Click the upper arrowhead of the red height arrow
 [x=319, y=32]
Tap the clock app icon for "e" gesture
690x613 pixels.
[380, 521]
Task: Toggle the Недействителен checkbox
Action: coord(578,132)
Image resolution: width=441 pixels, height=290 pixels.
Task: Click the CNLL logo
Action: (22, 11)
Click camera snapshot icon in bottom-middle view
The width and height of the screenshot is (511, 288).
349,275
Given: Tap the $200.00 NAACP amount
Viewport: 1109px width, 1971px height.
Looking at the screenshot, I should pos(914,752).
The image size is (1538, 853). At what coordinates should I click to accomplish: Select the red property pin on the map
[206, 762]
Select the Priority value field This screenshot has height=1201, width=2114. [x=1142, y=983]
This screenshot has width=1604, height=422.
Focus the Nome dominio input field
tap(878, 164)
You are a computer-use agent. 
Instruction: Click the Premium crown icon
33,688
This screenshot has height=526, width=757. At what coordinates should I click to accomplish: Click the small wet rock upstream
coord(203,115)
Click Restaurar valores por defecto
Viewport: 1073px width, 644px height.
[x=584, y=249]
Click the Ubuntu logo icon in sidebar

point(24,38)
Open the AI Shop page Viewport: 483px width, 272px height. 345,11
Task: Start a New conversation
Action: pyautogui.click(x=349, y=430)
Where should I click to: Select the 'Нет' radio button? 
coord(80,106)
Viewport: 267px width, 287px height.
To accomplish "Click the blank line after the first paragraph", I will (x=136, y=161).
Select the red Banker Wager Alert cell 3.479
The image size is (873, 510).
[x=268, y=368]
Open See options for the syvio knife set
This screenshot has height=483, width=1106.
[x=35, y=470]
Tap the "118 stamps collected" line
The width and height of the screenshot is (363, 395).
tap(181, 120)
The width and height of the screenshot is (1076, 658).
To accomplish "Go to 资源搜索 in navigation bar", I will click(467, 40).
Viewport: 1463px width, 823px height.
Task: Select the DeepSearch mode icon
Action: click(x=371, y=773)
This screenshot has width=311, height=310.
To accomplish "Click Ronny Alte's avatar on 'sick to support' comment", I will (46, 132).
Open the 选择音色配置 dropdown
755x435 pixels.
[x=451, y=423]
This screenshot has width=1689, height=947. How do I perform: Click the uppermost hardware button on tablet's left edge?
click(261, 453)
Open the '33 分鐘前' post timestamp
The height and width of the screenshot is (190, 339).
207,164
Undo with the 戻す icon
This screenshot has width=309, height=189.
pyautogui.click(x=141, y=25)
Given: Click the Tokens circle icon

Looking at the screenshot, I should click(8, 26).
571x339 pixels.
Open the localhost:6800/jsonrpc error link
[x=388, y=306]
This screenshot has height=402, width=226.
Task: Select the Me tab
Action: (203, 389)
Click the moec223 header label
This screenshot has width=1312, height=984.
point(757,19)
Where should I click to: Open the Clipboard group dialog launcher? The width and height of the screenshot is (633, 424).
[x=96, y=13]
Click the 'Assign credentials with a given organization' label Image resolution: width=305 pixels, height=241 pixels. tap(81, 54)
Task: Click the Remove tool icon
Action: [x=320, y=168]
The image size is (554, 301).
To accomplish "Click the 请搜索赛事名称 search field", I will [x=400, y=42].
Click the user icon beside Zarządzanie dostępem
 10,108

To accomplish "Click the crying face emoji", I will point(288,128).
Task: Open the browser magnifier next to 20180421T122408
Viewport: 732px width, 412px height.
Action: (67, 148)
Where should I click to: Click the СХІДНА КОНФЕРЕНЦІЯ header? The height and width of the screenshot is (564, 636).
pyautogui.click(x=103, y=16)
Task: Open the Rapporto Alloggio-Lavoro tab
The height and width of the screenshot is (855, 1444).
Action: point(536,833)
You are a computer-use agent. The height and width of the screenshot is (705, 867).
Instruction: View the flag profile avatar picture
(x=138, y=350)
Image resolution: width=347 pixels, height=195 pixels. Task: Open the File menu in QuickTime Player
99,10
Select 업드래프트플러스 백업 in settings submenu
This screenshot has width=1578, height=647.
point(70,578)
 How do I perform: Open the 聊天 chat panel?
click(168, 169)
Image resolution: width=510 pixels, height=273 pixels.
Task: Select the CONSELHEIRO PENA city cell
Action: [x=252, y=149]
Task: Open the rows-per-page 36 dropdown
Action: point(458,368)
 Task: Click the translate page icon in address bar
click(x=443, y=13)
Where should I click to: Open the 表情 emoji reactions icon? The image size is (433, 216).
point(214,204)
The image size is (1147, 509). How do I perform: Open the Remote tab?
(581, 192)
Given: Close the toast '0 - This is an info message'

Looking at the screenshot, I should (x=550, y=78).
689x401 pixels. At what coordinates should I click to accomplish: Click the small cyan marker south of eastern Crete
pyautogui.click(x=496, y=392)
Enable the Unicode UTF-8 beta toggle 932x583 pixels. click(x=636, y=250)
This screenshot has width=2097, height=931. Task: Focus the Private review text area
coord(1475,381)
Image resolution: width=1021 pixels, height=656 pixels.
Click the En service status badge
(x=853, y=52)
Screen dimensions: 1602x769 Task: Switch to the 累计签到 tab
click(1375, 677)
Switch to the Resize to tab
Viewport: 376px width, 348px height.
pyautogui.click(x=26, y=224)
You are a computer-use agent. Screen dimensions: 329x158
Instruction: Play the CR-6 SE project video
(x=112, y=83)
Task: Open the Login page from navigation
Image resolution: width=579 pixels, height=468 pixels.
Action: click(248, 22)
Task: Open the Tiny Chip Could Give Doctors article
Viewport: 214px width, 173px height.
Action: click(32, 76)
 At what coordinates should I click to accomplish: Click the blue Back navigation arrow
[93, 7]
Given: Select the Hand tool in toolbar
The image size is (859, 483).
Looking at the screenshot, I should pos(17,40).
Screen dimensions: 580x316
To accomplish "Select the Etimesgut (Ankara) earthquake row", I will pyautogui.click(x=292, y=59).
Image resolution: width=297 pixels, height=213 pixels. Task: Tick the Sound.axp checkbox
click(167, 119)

======

■ Task objective:
Print everything in the records above from the line containing "Screen dimensions: 1602x769" down to the line containing "(x=112, y=83)", with both of those lines included, and reproduce each one without any change.

■ Solved problem:
Screen dimensions: 1602x769 Task: Switch to the 累计签到 tab
click(1375, 677)
Switch to the Resize to tab
Viewport: 376px width, 348px height.
pyautogui.click(x=26, y=224)
You are a computer-use agent. Screen dimensions: 329x158
Instruction: Play the CR-6 SE project video
(x=112, y=83)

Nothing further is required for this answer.